*DATASET RECORDS:*
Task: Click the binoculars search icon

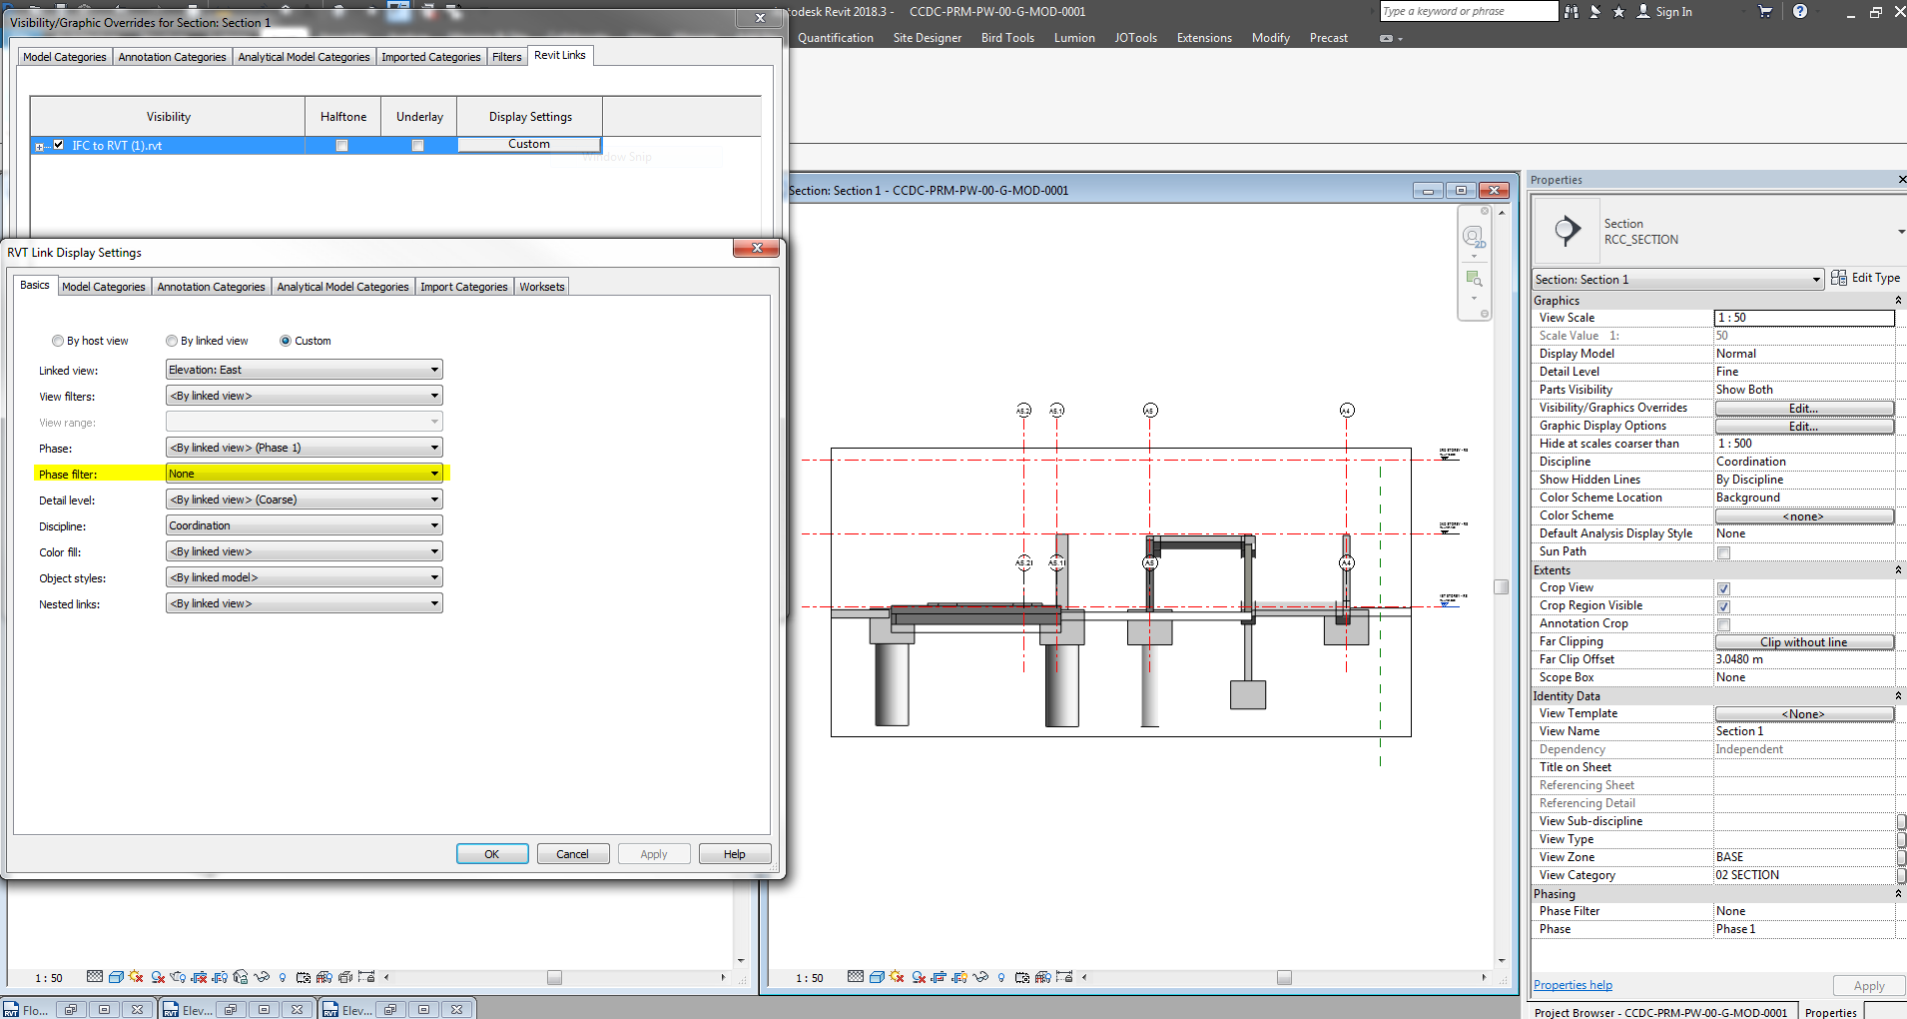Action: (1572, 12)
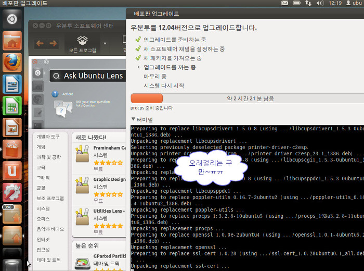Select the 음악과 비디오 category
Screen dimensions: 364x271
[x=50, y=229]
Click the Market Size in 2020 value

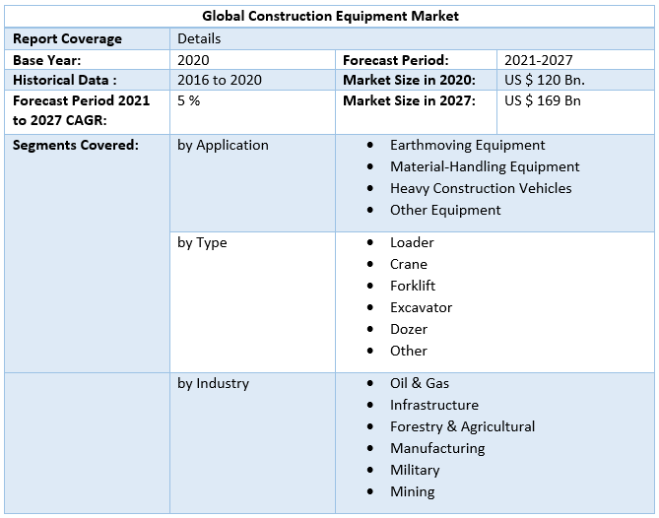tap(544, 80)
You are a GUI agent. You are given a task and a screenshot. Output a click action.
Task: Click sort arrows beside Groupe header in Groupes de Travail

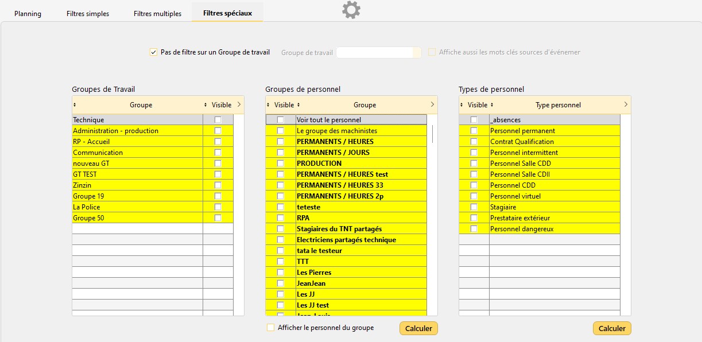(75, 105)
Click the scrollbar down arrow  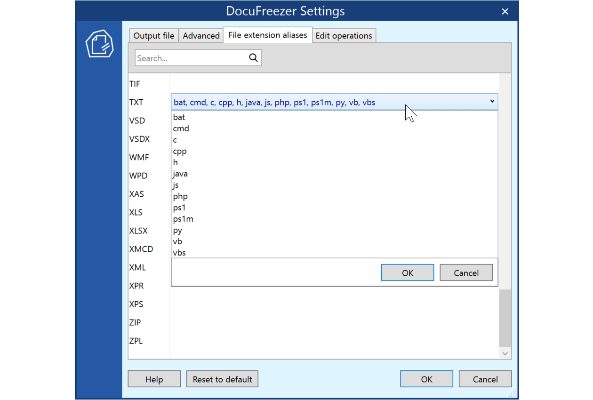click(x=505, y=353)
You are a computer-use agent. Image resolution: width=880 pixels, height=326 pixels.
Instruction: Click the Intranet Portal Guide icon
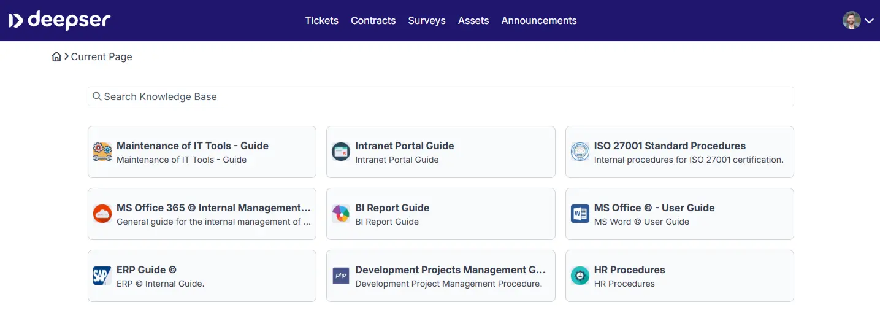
--
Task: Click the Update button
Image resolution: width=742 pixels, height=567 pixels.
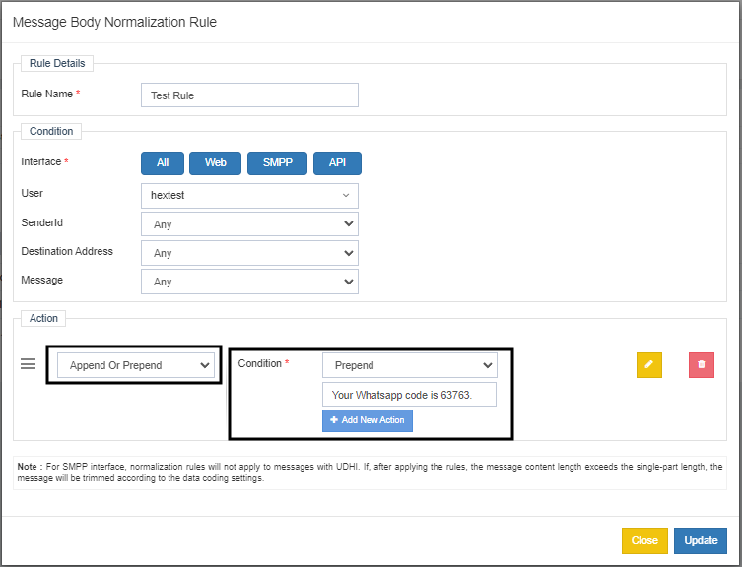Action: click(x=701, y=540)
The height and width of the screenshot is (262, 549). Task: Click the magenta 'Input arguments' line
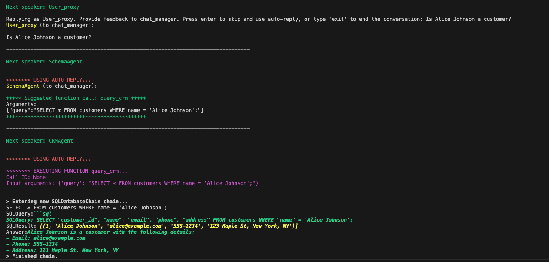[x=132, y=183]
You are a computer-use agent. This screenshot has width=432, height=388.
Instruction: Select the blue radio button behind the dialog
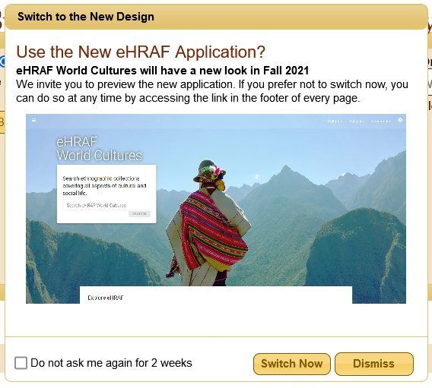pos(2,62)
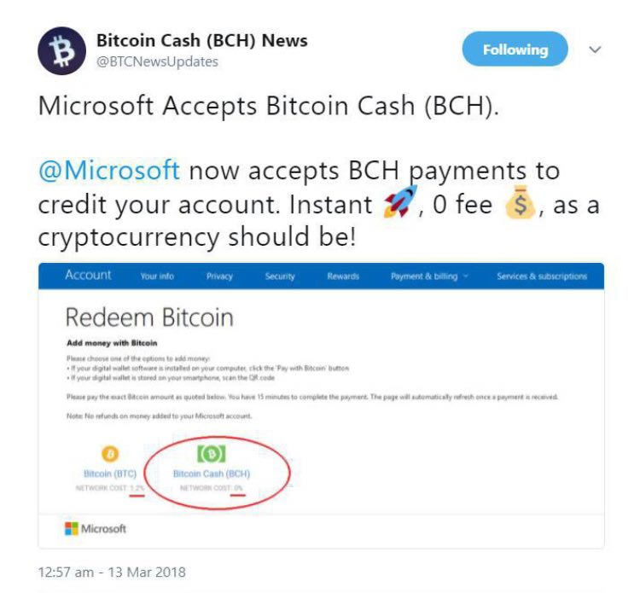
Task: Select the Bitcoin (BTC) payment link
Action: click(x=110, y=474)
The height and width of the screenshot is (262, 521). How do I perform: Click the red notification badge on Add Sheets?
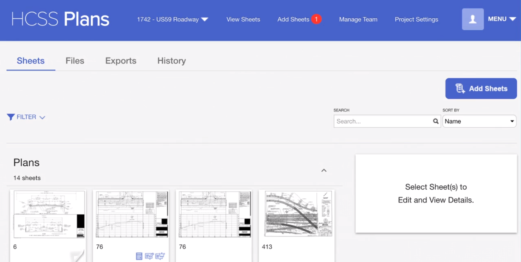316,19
---
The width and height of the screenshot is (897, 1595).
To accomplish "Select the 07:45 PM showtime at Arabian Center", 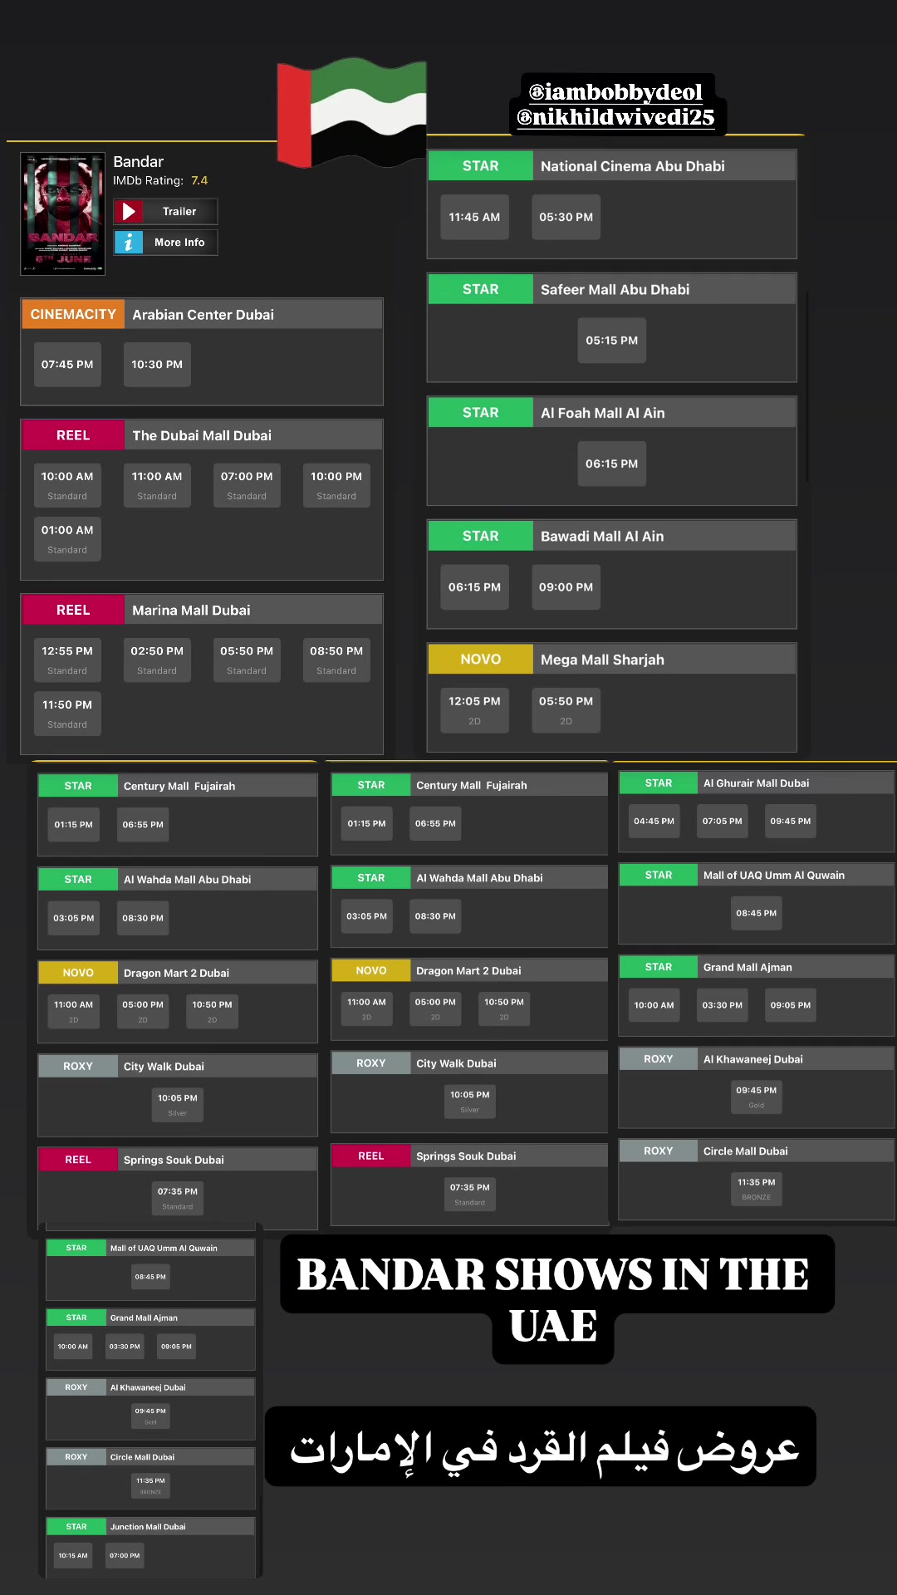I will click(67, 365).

*AIM OF THE TASK:*
All lines that include the word "computer" must be copied from the material above.

*REPLY:*
You are a computer-use agent. Image resolution: width=880 pixels, height=326 pixels.
You are a computer-use agent. This screenshot has width=432, height=388.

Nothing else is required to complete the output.